"I believe I was simply just surviving for a year."
One-time Made In Chelsea star Ryan Libbey thought he would to cope with the difficulties of being a father.
But the actual experience rapidly became "very different" to his expectations.
Life-threatening health problems during the birth caused his partner Louise hospitalised. Suddenly he was thrust into becoming her main carer as well as caring for their newborn son Leo.
"I handled every night time, every change… every walk. The duty of both parents," Ryan shared.
After nearly a year he reached burnout. It was a conversation with his own dad, on a public seat, that helped him see he needed help.
The simple words "You aren't in a healthy space. You must get some help. What can I do to assist you?" paved the way for Ryan to talk openly, seek support and find a way back.
His situation is far from unique, but seldom highlighted. While people is now more comfortable discussing the stress on mums and about PND, far less attention is paid about the challenges dads go through.
Ryan feels his struggles are part of a larger reluctance to communicate amongst men, who still hold onto negative ideas of masculinity.
Men, he says, often feel they must be "the rock that just gets hit and stays upright with each wave."
"It's not a sign of failure to request help. I was too slow to do that quick enough," he clarifies.
Therapist Dr Jill Domoney, a specialist focusing on mental health surrounding childbirth, says men often don't want to acknowledge they're having a hard time.
They can feel they are "not a legitimate person to be seeking help" - especially in preference to a new mother and infant - but she highlights their mental health is just as important to the unit.
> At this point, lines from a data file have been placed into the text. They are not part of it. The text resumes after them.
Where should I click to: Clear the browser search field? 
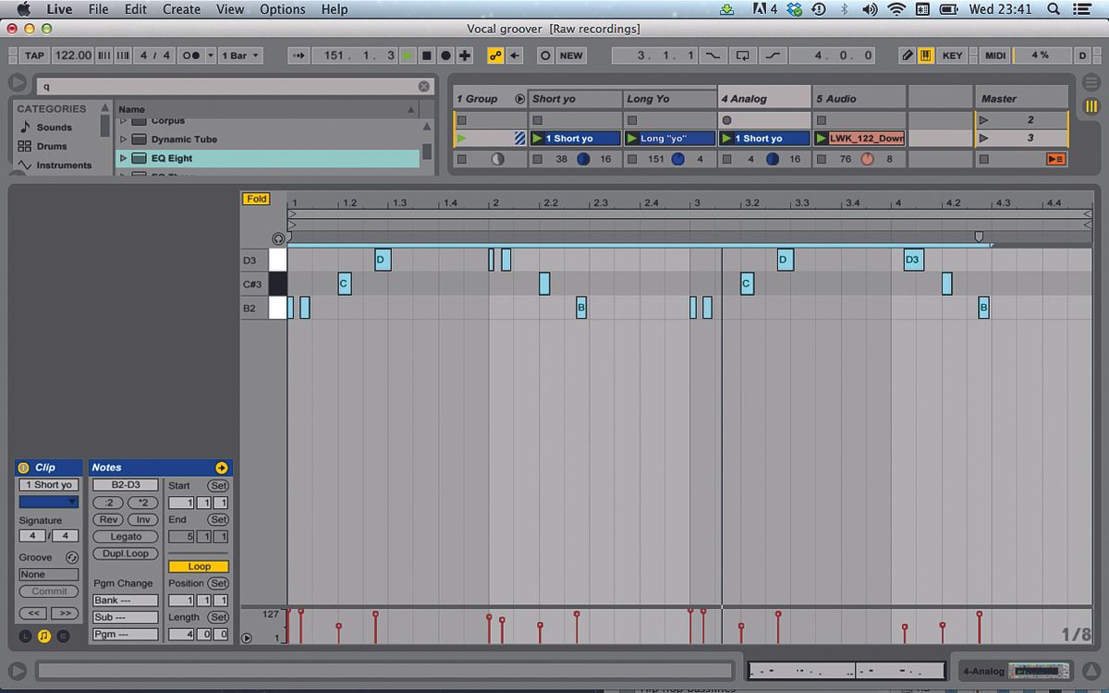[424, 86]
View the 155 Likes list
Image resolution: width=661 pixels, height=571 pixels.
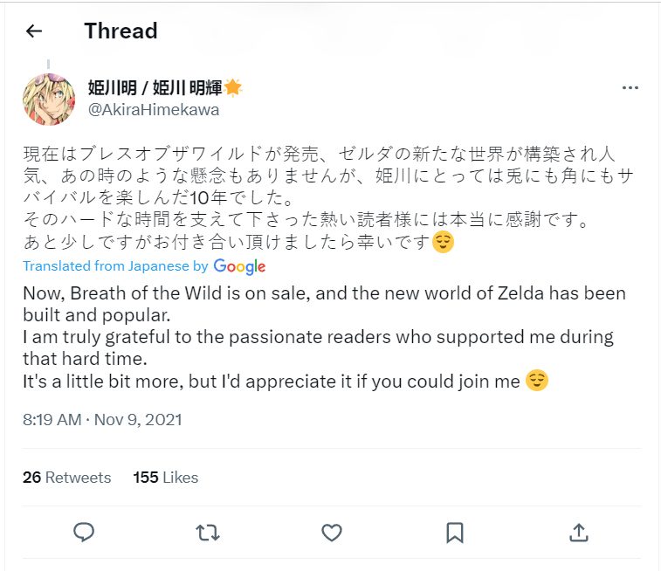point(165,478)
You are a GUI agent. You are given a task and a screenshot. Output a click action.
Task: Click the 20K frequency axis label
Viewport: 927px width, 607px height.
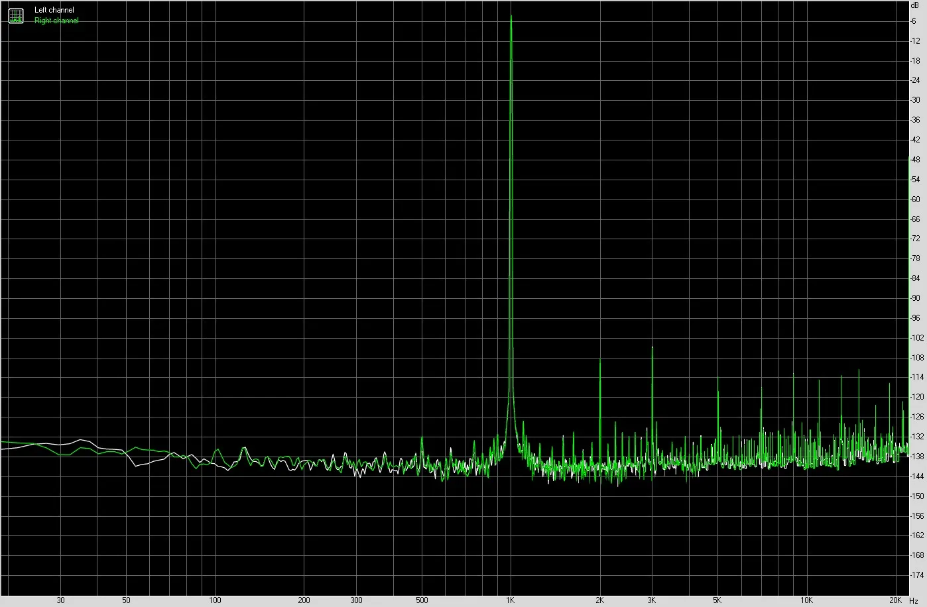(896, 600)
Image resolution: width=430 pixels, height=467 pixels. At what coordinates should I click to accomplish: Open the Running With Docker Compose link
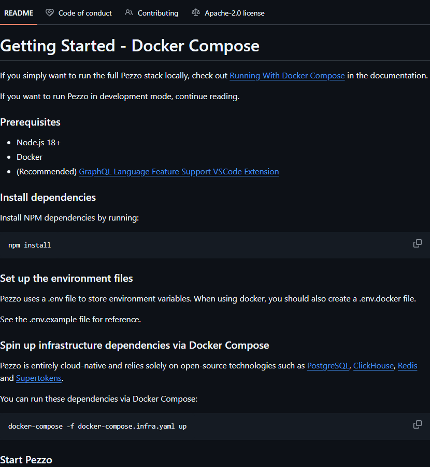click(x=287, y=76)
Ryan's conversation with his dad gave him the space to take a break - taking a couple of days overseas, separate from the home environment, to see things clearly.
He understood he needed to make a adjustment to pay attention to his and his partner's emotions alongside the day-to-day duties of taking care of a newborn.
When he shared with Louise, he saw he'd missed "what she was yearning" -physical connection and paying attention to her words.
That epiphany has transformed how Ryan sees being a dad.
He's now writing Leo weekly letters about his feelings as a dad, which he aspires his son will look at as he grows up.
Ryan thinks these will help his son to more fully comprehend the expression of feelings and interpret his parenting choices.
The concept of "reparenting" is something musician Professor Green - also known as Stephen Manderson - has also experienced deeply since having his son Slimane, who is now four years old.
During his childhood Stephen was without reliable male parenting. Even with having an "wonderful" bond with his dad, profound trauma meant his father had difficulty managing and was "in and out" of his life, making difficult their relationship.
Stephen says bottling up feelings resulted in him make "bad decisions" when he was younger to change how he was feeling, finding solace in drink and drugs as an escape from the anguish.
"You turn to things that aren't helpful," he notes. "They can short-term modify how you feel, but they will in the end make things worse."
When his father later died by suicide, Stephen naturally had difficulty processing the loss, having had no contact with him for years.
As a dad now, Stephen's resolved not to "repeat the pattern" with his child and instead give the safety and emotional guidance he lacked.
When his son starts to have a tantrum, for example, they try "shaking it out" together - expressing the feelings in a healthy way.
Each of Ryan and Stephen state they have become better, healthier men since they acknowledged their pain, changed how they express themselves, and figured out how to regulate themselves for their children.
"I am now more capable of… processing things and managing things," states Stephen.
"I put that down in a letter to Leo the other week," Ryan shares. "I wrote, on occasion I think my job is to teach and advise you how to behave, but actually, it's a dialogue. I am discovering as much as you are on this path."